Add in the delightful references to opera and arias throughout the book, and you have a Murakamiesque combination of enticing characters and lovely music (I listened to most of the referenced pieces while reading).
The story takes place in a South American country. All inferences are that it is Peru, as the story is extremely similar to a real-life hostage situation at the Japanese Embassy in the San Isidro neighborhood of Lima, Peru.
I worked a few blocks from this embassy during grad school and so this book intrigued me on that level and on the opera side. I started listening to opera after college and can’t get enough of it.
It was also very interesting to read this book during the first week of quarantine for Covid-19. Although a hostage situation and a quarantine are vastly different, there were some similarities that popped up, especially while in the initial quarantine atmosphere. It’s funny how the reading of certain books can time with life events in this way.

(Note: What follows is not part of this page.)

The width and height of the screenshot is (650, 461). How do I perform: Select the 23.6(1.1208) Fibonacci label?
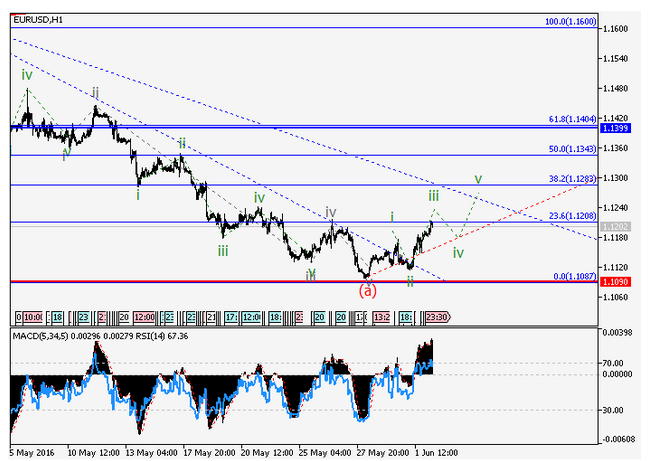click(x=573, y=215)
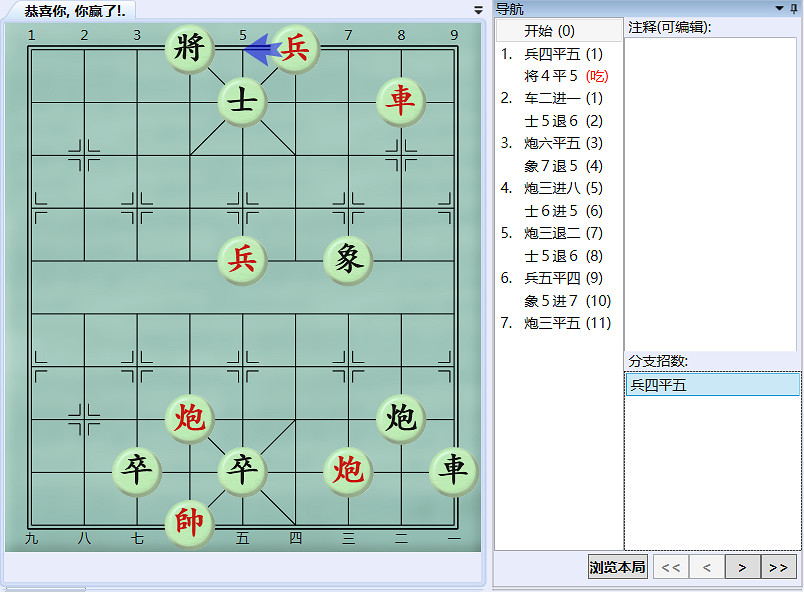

Two of the main characters are an opera singer and a translator. It was neat to contrast these two characters. The diva was a translator of the human heart. When she sang, the hostages (and captors) from a variety of countries speaking different languages were cut to the heart. It didn’t matter whether she was singing in Italian or French. The other character, Gen, a Japanese translator, was responsible for facilitating discussion between all of the different characters in the book. He knew all of the different languages the hostages and captor spoke. He was responsible for translating hostage negotiations as well as deep issues of the heart.
Ann Patchett did a fantastic job in developing all of the different characters. I could see myself in many of them even as they careened down a path of destruction. This was a very well-written and well-developed book that has also been turned into a movie.